**What to produce:** Please copy out each entry, word for word.

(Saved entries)
------------------------------------------------------------
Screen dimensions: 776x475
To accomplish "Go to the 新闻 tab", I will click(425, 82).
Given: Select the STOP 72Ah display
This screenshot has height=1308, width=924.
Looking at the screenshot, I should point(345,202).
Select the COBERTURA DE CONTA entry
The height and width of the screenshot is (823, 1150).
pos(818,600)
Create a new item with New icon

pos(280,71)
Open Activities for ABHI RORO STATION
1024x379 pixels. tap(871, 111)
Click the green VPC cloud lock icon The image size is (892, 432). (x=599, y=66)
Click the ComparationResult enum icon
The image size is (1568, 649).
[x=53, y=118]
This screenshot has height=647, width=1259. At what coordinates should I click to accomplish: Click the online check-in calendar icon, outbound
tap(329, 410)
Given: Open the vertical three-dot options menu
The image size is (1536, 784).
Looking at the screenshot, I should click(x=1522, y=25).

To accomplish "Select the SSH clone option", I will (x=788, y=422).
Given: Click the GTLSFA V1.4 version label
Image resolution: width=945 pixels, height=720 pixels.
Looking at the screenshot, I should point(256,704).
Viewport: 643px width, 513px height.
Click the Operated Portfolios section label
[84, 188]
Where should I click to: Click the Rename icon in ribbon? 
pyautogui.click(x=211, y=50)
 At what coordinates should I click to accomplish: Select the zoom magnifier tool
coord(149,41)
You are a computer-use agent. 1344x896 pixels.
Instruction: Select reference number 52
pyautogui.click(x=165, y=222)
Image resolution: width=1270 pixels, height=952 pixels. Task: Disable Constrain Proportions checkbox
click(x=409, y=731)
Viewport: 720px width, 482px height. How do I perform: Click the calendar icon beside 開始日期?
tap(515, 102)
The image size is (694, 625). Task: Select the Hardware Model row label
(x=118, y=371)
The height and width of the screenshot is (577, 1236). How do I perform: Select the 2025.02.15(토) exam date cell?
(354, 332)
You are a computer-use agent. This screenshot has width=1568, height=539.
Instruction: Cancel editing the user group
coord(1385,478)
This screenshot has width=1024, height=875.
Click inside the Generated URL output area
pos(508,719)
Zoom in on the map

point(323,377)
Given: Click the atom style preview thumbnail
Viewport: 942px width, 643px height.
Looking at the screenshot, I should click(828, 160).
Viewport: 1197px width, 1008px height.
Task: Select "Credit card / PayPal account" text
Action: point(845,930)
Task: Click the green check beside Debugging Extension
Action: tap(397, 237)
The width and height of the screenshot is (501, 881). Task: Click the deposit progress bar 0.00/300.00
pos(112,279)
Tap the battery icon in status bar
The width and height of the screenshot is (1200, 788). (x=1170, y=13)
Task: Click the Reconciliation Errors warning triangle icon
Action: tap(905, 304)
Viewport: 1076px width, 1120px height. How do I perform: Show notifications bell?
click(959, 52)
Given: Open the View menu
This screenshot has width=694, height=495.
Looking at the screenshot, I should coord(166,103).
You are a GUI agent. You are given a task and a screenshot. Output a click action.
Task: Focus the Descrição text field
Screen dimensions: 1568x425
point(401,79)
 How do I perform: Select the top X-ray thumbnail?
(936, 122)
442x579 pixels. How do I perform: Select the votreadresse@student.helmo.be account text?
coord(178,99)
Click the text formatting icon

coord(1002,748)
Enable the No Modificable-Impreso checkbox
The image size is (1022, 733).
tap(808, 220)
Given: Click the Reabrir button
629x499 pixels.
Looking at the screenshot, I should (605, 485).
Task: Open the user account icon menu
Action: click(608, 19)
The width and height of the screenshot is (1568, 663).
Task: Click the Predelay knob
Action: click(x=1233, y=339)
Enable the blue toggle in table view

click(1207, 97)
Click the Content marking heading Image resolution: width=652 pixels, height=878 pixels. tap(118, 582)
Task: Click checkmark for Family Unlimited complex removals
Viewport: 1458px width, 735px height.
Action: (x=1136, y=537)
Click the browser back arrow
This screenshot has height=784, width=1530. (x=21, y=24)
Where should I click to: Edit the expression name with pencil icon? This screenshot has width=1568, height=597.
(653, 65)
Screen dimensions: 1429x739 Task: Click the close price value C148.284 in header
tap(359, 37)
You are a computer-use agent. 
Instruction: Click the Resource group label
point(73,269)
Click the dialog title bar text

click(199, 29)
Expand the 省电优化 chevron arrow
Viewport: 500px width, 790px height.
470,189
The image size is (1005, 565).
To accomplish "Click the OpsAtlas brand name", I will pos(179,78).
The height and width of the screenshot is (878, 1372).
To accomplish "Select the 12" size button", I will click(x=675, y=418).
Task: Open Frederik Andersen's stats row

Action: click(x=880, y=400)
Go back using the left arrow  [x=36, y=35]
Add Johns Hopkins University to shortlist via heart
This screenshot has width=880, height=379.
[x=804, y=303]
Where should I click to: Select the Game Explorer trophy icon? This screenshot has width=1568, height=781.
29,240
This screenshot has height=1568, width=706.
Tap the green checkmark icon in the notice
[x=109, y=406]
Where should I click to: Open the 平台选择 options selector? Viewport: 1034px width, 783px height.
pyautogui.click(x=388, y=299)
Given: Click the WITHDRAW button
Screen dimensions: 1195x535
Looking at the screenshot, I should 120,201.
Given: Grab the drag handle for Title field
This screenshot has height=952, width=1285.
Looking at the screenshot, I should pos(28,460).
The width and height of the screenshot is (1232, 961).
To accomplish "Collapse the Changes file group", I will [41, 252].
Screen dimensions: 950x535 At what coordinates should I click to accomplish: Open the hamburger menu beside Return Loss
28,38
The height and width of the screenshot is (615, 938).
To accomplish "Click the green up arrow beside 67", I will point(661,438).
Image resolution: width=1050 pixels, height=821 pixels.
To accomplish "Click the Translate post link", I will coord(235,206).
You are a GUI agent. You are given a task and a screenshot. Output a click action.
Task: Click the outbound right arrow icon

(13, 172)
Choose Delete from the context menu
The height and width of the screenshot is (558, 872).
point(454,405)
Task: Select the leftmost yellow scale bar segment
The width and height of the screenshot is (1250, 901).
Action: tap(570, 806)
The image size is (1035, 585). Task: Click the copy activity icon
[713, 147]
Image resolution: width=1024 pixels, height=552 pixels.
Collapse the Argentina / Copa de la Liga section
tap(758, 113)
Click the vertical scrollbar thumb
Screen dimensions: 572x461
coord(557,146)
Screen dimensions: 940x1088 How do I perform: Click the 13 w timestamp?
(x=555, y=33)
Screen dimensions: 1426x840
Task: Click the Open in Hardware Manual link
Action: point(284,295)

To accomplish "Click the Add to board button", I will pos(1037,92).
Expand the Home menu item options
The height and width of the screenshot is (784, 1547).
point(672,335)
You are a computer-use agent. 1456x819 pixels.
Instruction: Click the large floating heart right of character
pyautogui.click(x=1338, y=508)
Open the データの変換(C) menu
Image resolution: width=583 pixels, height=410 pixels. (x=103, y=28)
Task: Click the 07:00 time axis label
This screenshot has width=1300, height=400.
------------------------------------------------------------
**Result for this task:**
Screen dimensions: 776x475
To accomplish "Go to the 新闻 tab", I will click(425, 82).
Given: Select the STOP 72Ah display
This screenshot has height=1308, width=924.
Looking at the screenshot, I should point(345,202).
Select the COBERTURA DE CONTA entry
The height and width of the screenshot is (823, 1150).
pos(818,600)
Create a new item with New icon

pos(280,71)
Open Activities for ABHI RORO STATION
1024x379 pixels. tap(871, 111)
Click the green VPC cloud lock icon The image size is (892, 432). (x=599, y=66)
Click the ComparationResult enum icon
The image size is (1568, 649).
[x=53, y=118]
This screenshot has height=647, width=1259. At what coordinates should I click to accomplish: Click the online check-in calendar icon, outbound
tap(329, 410)
Given: Open the vertical three-dot options menu
The image size is (1536, 784).
Looking at the screenshot, I should click(x=1522, y=25).

To accomplish "Select the SSH clone option", I will (x=788, y=422).
Given: Click the GTLSFA V1.4 version label
Image resolution: width=945 pixels, height=720 pixels.
Looking at the screenshot, I should point(256,704).
Viewport: 643px width, 513px height.
Click the Operated Portfolios section label
[84, 188]
Where should I click to: Click the Rename icon in ribbon? 
pyautogui.click(x=211, y=50)
 At what coordinates should I click to accomplish: Select the zoom magnifier tool
coord(149,41)
You are a computer-use agent. 1344x896 pixels.
Instruction: Select reference number 52
pyautogui.click(x=165, y=222)
Image resolution: width=1270 pixels, height=952 pixels. Task: Disable Constrain Proportions checkbox
click(x=409, y=731)
Viewport: 720px width, 482px height. How do I perform: Click the calendar icon beside 開始日期?
tap(515, 102)
The image size is (694, 625). Task: Select the Hardware Model row label
(x=118, y=371)
The height and width of the screenshot is (577, 1236). How do I perform: Select the 2025.02.15(토) exam date cell?
(354, 332)
You are a computer-use agent. This screenshot has width=1568, height=539.
Instruction: Cancel editing the user group
coord(1385,478)
This screenshot has width=1024, height=875.
Click inside the Generated URL output area
pos(508,719)
Zoom in on the map

point(323,377)
Given: Click the atom style preview thumbnail
Viewport: 942px width, 643px height.
Looking at the screenshot, I should click(828, 160).
Viewport: 1197px width, 1008px height.
Task: Select "Credit card / PayPal account" text
Action: point(845,930)
Task: Click the green check beside Debugging Extension
Action: tap(397, 237)
The width and height of the screenshot is (501, 881). Task: Click the deposit progress bar 0.00/300.00
pos(112,279)
Tap the battery icon in status bar
The width and height of the screenshot is (1200, 788). (x=1170, y=13)
Task: Click the Reconciliation Errors warning triangle icon
Action: tap(905, 304)
Viewport: 1076px width, 1120px height. How do I perform: Show notifications bell?
click(959, 52)
Given: Open the View menu
This screenshot has width=694, height=495.
Looking at the screenshot, I should coord(166,103).
You are a GUI agent. You are given a task and a screenshot. Output a click action.
Task: Focus the Descrição text field
Screen dimensions: 1568x425
point(401,79)
 How do I perform: Select the top X-ray thumbnail?
(936, 122)
442x579 pixels. How do I perform: Select the votreadresse@student.helmo.be account text?
coord(178,99)
Click the text formatting icon

coord(1002,748)
Enable the No Modificable-Impreso checkbox
The image size is (1022, 733).
tap(808, 220)
Given: Click the Reabrir button
629x499 pixels.
Looking at the screenshot, I should (605, 485).
Task: Open the user account icon menu
Action: click(608, 19)
The width and height of the screenshot is (1568, 663).
Task: Click the Predelay knob
Action: click(x=1233, y=339)
Enable the blue toggle in table view

click(1207, 97)
Click the Content marking heading Image resolution: width=652 pixels, height=878 pixels. tap(118, 582)
Task: Click checkmark for Family Unlimited complex removals
Viewport: 1458px width, 735px height.
Action: (x=1136, y=537)
Click the browser back arrow
This screenshot has height=784, width=1530. (x=21, y=24)
Where should I click to: Edit the expression name with pencil icon? This screenshot has width=1568, height=597.
(653, 65)
Screen dimensions: 1429x739 Task: Click the close price value C148.284 in header
tap(359, 37)
You are a computer-use agent. 
Instruction: Click the Resource group label
point(73,269)
Click the dialog title bar text

click(199, 29)
Expand the 省电优化 chevron arrow
Viewport: 500px width, 790px height.
470,189
The image size is (1005, 565).
To accomplish "Click the OpsAtlas brand name", I will pos(179,78).
The height and width of the screenshot is (878, 1372).
To accomplish "Select the 12" size button", I will click(x=675, y=418).
Task: Open Frederik Andersen's stats row

Action: click(x=880, y=400)
Go back using the left arrow  [x=36, y=35]
Add Johns Hopkins University to shortlist via heart
This screenshot has width=880, height=379.
[x=804, y=303]
Where should I click to: Select the Game Explorer trophy icon? This screenshot has width=1568, height=781.
29,240
This screenshot has height=1568, width=706.
Tap the green checkmark icon in the notice
[x=109, y=406]
Where should I click to: Open the 平台选择 options selector? Viewport: 1034px width, 783px height.
pyautogui.click(x=388, y=299)
Given: Click the WITHDRAW button
Screen dimensions: 1195x535
Looking at the screenshot, I should 120,201.
Given: Grab the drag handle for Title field
This screenshot has height=952, width=1285.
Looking at the screenshot, I should pos(28,460).
The width and height of the screenshot is (1232, 961).
To accomplish "Collapse the Changes file group", I will [41, 252].
Screen dimensions: 950x535 At what coordinates should I click to accomplish: Open the hamburger menu beside Return Loss
28,38
The height and width of the screenshot is (615, 938).
To accomplish "Click the green up arrow beside 67", I will point(661,438).
Image resolution: width=1050 pixels, height=821 pixels.
To accomplish "Click the Translate post link", I will coord(235,206).
You are a GUI agent. You are given a task and a screenshot. Output a click action.
Task: Click the outbound right arrow icon

(13, 172)
Choose Delete from the context menu
The height and width of the screenshot is (558, 872).
point(454,405)
Task: Select the leftmost yellow scale bar segment
The width and height of the screenshot is (1250, 901).
Action: tap(570, 806)
The image size is (1035, 585). Task: Click the copy activity icon
[713, 147]
Image resolution: width=1024 pixels, height=552 pixels.
Collapse the Argentina / Copa de la Liga section
tap(758, 113)
Click the vertical scrollbar thumb
Screen dimensions: 572x461
coord(557,146)
Screen dimensions: 940x1088 How do I perform: Click the 13 w timestamp?
(x=555, y=33)
Screen dimensions: 1426x840
Task: Click the Open in Hardware Manual link
Action: point(284,295)

To accomplish "Click the Add to board button", I will pos(1037,92).
Expand the Home menu item options
The height and width of the screenshot is (784, 1547).
point(672,335)
You are a computer-use agent. 1456x819 pixels.
Instruction: Click the large floating heart right of character
pyautogui.click(x=1338, y=508)
Open the データの変換(C) menu
Image resolution: width=583 pixels, height=410 pixels. (x=103, y=28)
Task: Click the 07:00 time axis label
This screenshot has width=1300, height=400.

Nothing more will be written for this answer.